→ **TASK 1**
In the personal reflection, what reason does the writer give for now being able to answer the questions that troubled them five years earlier?
→ **TASK 2**
List every possible future the writer pictured, in the personal reflection, while wondering where they would be in five years.

→ **TEXT SECTION**
And who can say if your love grows,
As your heart chose?
Who can say why your heart sighs,
As your love flies?
And who can say why your heart cries,
When your love dies?
Who can say when the roads meet,
That love might be,
In your heart.
And who can say when the day sleeps,
The moon still keeps on moving
If the night keeps all your heart?
Night keeps all your heart...
And there is a point to this, I'm getting there. I remember laying there in the dark and just in dread and hearing those lines and thinking how easy it would be to just run away, but how impossible. And how I was trapped either way. And just wondering where I would be in five years' time. Would I be alone? Having long since gone to D's funeral and placed his memory carefully in that space reserved for all my friends and loved ones that have died? Would I have moved on? Or would I be cracked and ruined with grief? Or could it be possible that this would all turn out OK, and we would be living in our own house, with our own kid, having our own jobs and that near fatal health problem would be a distant memory that we barely thought about anymore? The future was at a crossroads at that point and I had absolutely no control over it. It could have gone either way. Who can say where the day goes? I just had to ride with it.
I had totally forgot about that moment until just a few moments ago. I flipped channels and there it was. The movie, Sweet November , right at that moment playing that song. (I still haven't watched that whole movie and I still don't have any idea what J meant.) And the movie asked me the five year old questions, and I realized that now I can answer my previous self. Time has answered and we are not in the worst case scenario or the best. But we are doing pretty well. We are still here.

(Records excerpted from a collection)
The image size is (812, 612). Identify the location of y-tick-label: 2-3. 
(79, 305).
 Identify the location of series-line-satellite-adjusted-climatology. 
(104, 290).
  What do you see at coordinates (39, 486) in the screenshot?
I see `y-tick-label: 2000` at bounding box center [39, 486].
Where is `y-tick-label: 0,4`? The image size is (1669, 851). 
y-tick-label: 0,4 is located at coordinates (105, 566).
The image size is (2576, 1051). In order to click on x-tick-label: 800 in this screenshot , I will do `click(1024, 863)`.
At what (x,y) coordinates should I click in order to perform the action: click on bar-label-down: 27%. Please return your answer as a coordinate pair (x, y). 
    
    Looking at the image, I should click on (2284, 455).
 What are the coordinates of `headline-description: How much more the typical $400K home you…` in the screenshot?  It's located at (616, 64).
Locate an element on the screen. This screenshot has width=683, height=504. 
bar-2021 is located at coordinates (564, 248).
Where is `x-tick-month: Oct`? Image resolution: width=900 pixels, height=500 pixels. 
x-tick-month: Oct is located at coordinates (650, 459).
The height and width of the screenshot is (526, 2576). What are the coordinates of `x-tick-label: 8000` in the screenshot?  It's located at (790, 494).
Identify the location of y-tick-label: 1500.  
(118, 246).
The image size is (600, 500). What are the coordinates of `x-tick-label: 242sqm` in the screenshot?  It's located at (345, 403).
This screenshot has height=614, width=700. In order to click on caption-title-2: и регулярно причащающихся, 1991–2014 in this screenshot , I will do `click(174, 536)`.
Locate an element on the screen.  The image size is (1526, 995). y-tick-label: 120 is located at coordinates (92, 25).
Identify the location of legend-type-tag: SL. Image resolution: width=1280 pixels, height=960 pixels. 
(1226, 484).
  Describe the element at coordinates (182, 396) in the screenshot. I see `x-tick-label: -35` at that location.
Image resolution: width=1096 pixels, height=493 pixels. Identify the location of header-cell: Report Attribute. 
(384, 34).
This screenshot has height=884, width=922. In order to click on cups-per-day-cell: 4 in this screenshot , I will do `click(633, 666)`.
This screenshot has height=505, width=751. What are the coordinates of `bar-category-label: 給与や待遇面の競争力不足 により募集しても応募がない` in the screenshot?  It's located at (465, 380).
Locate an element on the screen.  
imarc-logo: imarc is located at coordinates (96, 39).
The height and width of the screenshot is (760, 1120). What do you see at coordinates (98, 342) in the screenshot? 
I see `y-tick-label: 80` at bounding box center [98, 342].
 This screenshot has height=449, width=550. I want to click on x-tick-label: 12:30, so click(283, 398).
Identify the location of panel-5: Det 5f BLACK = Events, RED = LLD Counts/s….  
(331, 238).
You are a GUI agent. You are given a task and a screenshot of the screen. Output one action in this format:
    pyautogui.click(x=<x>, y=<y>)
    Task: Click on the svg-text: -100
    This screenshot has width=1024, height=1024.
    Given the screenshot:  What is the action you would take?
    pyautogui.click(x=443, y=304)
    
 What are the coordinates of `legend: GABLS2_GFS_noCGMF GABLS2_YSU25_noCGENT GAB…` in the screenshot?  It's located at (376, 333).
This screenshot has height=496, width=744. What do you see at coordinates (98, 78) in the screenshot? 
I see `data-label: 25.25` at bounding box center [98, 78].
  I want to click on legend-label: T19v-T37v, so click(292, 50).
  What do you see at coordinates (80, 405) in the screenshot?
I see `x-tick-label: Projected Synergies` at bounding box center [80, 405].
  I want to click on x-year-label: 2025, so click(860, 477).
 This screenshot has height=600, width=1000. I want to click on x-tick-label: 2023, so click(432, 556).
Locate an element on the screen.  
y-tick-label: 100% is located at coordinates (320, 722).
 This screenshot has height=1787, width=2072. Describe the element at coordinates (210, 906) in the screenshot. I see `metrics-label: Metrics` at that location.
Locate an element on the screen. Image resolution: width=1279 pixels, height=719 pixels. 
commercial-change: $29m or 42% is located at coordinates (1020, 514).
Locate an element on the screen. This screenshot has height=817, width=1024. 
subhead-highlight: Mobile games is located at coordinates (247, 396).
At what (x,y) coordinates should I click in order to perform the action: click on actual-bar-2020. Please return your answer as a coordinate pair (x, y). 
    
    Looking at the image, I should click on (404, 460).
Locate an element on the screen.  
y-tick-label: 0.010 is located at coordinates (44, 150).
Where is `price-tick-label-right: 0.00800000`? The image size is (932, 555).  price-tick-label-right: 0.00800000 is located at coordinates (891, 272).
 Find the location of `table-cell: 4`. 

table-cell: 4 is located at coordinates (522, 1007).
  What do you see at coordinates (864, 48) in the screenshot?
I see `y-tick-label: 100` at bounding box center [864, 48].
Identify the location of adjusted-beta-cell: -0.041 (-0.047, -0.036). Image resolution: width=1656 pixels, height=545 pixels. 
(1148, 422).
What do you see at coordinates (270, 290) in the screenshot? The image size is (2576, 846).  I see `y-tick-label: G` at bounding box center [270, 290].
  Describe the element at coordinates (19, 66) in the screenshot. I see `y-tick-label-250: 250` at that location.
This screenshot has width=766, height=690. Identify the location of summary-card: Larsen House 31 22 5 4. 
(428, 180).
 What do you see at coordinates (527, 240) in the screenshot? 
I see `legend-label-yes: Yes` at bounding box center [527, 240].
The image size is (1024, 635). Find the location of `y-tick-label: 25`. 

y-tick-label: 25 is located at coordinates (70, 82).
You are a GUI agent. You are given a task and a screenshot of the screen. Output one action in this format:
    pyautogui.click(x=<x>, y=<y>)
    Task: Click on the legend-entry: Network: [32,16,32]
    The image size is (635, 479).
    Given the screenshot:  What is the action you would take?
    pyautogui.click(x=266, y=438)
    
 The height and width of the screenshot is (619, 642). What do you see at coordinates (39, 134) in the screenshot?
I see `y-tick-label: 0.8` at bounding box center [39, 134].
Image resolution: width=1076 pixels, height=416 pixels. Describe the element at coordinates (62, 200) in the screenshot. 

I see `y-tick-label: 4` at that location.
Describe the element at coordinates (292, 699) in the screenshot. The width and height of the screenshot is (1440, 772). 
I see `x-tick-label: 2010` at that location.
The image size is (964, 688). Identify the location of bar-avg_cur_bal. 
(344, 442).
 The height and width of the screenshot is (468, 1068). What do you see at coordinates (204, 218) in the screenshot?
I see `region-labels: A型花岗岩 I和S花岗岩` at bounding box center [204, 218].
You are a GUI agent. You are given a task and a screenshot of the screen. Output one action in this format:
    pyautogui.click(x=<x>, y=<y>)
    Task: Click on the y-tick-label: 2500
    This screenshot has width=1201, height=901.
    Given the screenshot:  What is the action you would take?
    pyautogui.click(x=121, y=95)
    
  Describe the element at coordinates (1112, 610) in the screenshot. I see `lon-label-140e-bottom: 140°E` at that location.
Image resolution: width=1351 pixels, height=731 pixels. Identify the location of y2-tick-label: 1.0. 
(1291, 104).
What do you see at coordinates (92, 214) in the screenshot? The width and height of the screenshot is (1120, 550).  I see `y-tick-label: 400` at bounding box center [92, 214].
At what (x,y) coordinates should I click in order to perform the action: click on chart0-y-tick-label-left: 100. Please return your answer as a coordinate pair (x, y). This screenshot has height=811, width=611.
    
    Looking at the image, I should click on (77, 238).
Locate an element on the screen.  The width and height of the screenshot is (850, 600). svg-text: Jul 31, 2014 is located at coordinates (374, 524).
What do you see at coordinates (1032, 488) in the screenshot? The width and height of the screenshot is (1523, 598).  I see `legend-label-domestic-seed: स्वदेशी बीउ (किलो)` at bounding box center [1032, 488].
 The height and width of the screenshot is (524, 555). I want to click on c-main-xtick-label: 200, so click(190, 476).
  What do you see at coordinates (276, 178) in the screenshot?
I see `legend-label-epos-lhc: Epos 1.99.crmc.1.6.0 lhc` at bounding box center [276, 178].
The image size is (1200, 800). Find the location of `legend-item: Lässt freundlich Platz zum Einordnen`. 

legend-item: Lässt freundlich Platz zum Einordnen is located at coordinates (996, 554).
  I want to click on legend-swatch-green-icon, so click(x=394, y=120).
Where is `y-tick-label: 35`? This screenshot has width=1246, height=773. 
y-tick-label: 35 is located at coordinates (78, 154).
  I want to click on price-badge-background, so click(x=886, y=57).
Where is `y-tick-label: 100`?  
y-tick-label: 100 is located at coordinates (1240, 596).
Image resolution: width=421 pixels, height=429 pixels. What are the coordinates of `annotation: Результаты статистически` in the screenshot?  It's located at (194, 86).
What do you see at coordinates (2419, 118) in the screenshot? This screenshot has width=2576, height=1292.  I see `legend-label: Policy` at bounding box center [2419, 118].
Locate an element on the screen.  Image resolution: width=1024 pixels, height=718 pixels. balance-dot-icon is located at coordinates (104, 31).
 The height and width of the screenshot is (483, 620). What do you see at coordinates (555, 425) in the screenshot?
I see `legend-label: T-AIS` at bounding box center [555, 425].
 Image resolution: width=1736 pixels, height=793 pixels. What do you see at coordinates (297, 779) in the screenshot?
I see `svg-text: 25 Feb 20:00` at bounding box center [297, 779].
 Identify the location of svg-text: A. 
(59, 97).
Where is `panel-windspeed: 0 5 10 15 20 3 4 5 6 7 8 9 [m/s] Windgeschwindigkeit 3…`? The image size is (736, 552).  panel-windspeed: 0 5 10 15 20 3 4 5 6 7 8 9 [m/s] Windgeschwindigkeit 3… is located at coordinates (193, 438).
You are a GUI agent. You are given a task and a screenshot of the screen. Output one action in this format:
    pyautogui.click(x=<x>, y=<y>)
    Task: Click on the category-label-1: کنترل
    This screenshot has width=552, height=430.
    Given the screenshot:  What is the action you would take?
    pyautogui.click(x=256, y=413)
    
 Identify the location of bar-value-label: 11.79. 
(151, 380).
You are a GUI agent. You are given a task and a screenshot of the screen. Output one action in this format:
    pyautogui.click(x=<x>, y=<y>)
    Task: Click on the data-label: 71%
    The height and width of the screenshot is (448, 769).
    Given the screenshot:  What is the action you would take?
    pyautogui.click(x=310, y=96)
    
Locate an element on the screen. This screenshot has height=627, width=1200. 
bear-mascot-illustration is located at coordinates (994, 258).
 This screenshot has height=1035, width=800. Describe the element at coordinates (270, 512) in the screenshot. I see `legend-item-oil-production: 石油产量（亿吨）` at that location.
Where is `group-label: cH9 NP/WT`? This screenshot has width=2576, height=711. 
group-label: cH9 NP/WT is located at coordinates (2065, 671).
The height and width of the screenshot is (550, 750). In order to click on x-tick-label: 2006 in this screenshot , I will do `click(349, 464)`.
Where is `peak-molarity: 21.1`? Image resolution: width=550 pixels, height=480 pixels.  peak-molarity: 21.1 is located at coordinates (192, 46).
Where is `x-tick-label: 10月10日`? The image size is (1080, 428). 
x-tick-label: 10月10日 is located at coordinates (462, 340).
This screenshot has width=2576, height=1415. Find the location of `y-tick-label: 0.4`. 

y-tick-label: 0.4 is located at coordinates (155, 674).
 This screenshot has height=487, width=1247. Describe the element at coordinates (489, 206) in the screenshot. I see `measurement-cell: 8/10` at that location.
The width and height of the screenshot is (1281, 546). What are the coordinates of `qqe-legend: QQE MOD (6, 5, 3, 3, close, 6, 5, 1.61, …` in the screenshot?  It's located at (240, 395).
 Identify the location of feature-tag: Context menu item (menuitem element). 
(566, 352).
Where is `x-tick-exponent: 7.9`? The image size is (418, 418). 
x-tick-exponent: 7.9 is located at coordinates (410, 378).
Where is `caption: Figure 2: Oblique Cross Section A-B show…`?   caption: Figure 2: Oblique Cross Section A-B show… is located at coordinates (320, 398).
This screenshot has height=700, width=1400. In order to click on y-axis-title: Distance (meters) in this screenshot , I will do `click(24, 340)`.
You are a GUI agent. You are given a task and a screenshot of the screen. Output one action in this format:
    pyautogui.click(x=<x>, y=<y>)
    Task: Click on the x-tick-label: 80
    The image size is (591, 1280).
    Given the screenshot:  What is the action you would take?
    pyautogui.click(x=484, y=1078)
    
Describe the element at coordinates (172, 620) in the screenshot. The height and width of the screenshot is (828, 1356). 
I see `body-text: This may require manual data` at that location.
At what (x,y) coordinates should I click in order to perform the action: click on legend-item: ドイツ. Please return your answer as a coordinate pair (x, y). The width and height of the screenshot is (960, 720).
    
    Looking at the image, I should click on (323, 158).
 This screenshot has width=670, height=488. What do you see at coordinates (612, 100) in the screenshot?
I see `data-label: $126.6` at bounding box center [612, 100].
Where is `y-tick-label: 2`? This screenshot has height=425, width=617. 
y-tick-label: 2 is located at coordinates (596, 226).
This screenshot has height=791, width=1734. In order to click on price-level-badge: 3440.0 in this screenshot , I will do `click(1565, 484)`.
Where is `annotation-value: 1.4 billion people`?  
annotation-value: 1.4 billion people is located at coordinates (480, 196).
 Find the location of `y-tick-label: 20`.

→ **FINAL ANSWER 1**
Time has answered those questions. The writer and D are in neither the worst-case nor the best-case scenario, but they are doing pretty well and are still here.

→ **FINAL ANSWER 2**
- Being alone, having long since gone to D's funeral and placed his memory with those of other friends and loved ones who have died
- Having moved on
- Being cracked and ruined with grief
- Everything turning out OK: living in their own house, with their own kid and their own jobs, and the near-fatal health problem a distant memory they barely thought about